** AIM OF THE EXERCISE **
Copy the whole listing below exactly, with nothing left out.

** SOURCE DATA **

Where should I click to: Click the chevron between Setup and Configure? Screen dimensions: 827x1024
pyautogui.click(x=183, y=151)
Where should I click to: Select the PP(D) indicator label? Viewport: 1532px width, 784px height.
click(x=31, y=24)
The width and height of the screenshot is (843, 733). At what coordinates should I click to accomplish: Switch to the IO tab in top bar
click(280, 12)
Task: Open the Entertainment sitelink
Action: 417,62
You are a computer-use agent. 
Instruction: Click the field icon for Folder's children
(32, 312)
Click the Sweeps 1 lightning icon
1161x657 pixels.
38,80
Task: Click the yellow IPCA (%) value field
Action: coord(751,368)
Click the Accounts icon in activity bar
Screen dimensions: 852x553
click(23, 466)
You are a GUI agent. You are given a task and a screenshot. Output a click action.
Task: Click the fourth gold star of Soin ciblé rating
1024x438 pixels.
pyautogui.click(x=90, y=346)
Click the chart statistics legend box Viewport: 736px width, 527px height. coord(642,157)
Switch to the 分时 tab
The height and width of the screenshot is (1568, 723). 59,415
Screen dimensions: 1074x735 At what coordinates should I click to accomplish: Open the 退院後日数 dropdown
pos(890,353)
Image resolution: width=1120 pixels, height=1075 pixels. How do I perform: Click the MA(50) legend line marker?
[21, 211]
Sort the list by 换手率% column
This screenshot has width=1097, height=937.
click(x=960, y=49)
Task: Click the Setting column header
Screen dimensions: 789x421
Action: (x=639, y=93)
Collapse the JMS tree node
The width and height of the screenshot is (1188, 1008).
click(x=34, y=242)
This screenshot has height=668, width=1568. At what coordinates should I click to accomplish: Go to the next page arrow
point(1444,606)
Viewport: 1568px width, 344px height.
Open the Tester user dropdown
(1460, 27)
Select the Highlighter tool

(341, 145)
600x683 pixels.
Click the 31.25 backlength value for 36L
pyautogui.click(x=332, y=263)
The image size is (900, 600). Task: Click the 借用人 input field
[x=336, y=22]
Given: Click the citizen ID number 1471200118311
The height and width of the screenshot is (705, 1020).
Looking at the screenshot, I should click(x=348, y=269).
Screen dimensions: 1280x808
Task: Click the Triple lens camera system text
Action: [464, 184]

** ANSWER BOX **
Where should I click to: Click the chevron between Setup and Configure? Screen dimensions: 827x1024
pyautogui.click(x=183, y=151)
Where should I click to: Select the PP(D) indicator label? Viewport: 1532px width, 784px height.
click(x=31, y=24)
The width and height of the screenshot is (843, 733). At what coordinates should I click to accomplish: Switch to the IO tab in top bar
click(280, 12)
Task: Open the Entertainment sitelink
Action: 417,62
You are a computer-use agent. 
Instruction: Click the field icon for Folder's children
(32, 312)
Click the Sweeps 1 lightning icon
1161x657 pixels.
38,80
Task: Click the yellow IPCA (%) value field
Action: coord(751,368)
Click the Accounts icon in activity bar
Screen dimensions: 852x553
click(23, 466)
You are a GUI agent. You are given a task and a screenshot. Output a click action.
Task: Click the fourth gold star of Soin ciblé rating
1024x438 pixels.
pyautogui.click(x=90, y=346)
Click the chart statistics legend box Viewport: 736px width, 527px height. coord(642,157)
Switch to the 分时 tab
The height and width of the screenshot is (1568, 723). 59,415
Screen dimensions: 1074x735 At what coordinates should I click to accomplish: Open the 退院後日数 dropdown
pos(890,353)
Image resolution: width=1120 pixels, height=1075 pixels. How do I perform: Click the MA(50) legend line marker?
[21, 211]
Sort the list by 换手率% column
This screenshot has width=1097, height=937.
click(x=960, y=49)
Task: Click the Setting column header
Screen dimensions: 789x421
Action: (x=639, y=93)
Collapse the JMS tree node
The width and height of the screenshot is (1188, 1008).
click(x=34, y=242)
This screenshot has height=668, width=1568. At what coordinates should I click to accomplish: Go to the next page arrow
point(1444,606)
Viewport: 1568px width, 344px height.
Open the Tester user dropdown
(1460, 27)
Select the Highlighter tool

(341, 145)
600x683 pixels.
Click the 31.25 backlength value for 36L
pyautogui.click(x=332, y=263)
The image size is (900, 600). Task: Click the 借用人 input field
[x=336, y=22]
Given: Click the citizen ID number 1471200118311
The height and width of the screenshot is (705, 1020).
Looking at the screenshot, I should click(x=348, y=269).
Screen dimensions: 1280x808
Task: Click the Triple lens camera system text
Action: [464, 184]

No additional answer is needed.